▸ **DATA TO PROCESS**
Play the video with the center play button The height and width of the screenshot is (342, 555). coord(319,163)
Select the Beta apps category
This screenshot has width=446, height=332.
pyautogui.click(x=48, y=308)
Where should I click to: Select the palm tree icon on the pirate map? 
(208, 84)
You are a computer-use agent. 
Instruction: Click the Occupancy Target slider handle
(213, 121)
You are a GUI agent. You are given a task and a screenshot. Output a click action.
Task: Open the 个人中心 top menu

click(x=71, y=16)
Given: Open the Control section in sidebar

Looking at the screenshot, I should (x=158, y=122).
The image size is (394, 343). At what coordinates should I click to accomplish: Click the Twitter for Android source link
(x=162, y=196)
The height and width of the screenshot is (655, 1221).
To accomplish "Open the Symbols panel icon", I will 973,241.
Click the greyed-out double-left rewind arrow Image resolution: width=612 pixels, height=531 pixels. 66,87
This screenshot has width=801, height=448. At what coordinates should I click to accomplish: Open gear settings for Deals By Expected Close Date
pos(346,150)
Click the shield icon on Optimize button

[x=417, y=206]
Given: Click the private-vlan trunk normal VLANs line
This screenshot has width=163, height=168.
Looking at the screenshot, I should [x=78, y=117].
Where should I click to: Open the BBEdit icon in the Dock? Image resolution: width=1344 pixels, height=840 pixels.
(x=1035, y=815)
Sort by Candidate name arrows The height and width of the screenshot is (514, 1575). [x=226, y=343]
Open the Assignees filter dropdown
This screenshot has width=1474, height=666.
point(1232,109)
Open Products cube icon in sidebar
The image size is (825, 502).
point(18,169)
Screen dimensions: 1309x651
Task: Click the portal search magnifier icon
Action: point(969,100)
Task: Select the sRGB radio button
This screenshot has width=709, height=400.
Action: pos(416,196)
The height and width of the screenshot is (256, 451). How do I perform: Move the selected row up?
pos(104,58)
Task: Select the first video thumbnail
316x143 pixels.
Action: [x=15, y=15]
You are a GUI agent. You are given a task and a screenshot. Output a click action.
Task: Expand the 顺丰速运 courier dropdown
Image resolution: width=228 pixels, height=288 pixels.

▸ **TASK PROMPT**
Rewrite the records above, changing "dropdown" to "drop-down menu" and leaving everything else unchanged.

▸ **OUTPUT OF THE EXERCISE**
Play the video with the center play button The height and width of the screenshot is (342, 555). coord(319,163)
Select the Beta apps category
This screenshot has width=446, height=332.
pyautogui.click(x=48, y=308)
Where should I click to: Select the palm tree icon on the pirate map? 
(208, 84)
You are a computer-use agent. 
Instruction: Click the Occupancy Target slider handle
(213, 121)
You are a GUI agent. You are given a task and a screenshot. Output a click action.
Task: Open the 个人中心 top menu

click(x=71, y=16)
Given: Open the Control section in sidebar

Looking at the screenshot, I should (x=158, y=122).
The image size is (394, 343). At what coordinates should I click to accomplish: Click the Twitter for Android source link
(x=162, y=196)
The height and width of the screenshot is (655, 1221).
To accomplish "Open the Symbols panel icon", I will 973,241.
Click the greyed-out double-left rewind arrow Image resolution: width=612 pixels, height=531 pixels. 66,87
This screenshot has width=801, height=448. At what coordinates should I click to accomplish: Open gear settings for Deals By Expected Close Date
pos(346,150)
Click the shield icon on Optimize button

[x=417, y=206]
Given: Click the private-vlan trunk normal VLANs line
This screenshot has width=163, height=168.
Looking at the screenshot, I should [x=78, y=117].
Where should I click to: Open the BBEdit icon in the Dock? Image resolution: width=1344 pixels, height=840 pixels.
(x=1035, y=815)
Sort by Candidate name arrows The height and width of the screenshot is (514, 1575). [x=226, y=343]
Open the Assignees filter drop-down menu
This screenshot has width=1474, height=666.
point(1232,109)
Open Products cube icon in sidebar
The image size is (825, 502).
point(18,169)
Screen dimensions: 1309x651
Task: Click the portal search magnifier icon
Action: point(969,100)
Task: Select the sRGB radio button
This screenshot has width=709, height=400.
Action: pos(416,196)
The height and width of the screenshot is (256, 451). How do I perform: Move the selected row up?
pos(104,58)
Task: Select the first video thumbnail
316x143 pixels.
Action: [x=15, y=15]
You are a GUI agent. You are given a task and a screenshot. Output a click action.
Task: Expand the 顺丰速运 courier drop-down menu
Image resolution: width=228 pixels, height=288 pixels.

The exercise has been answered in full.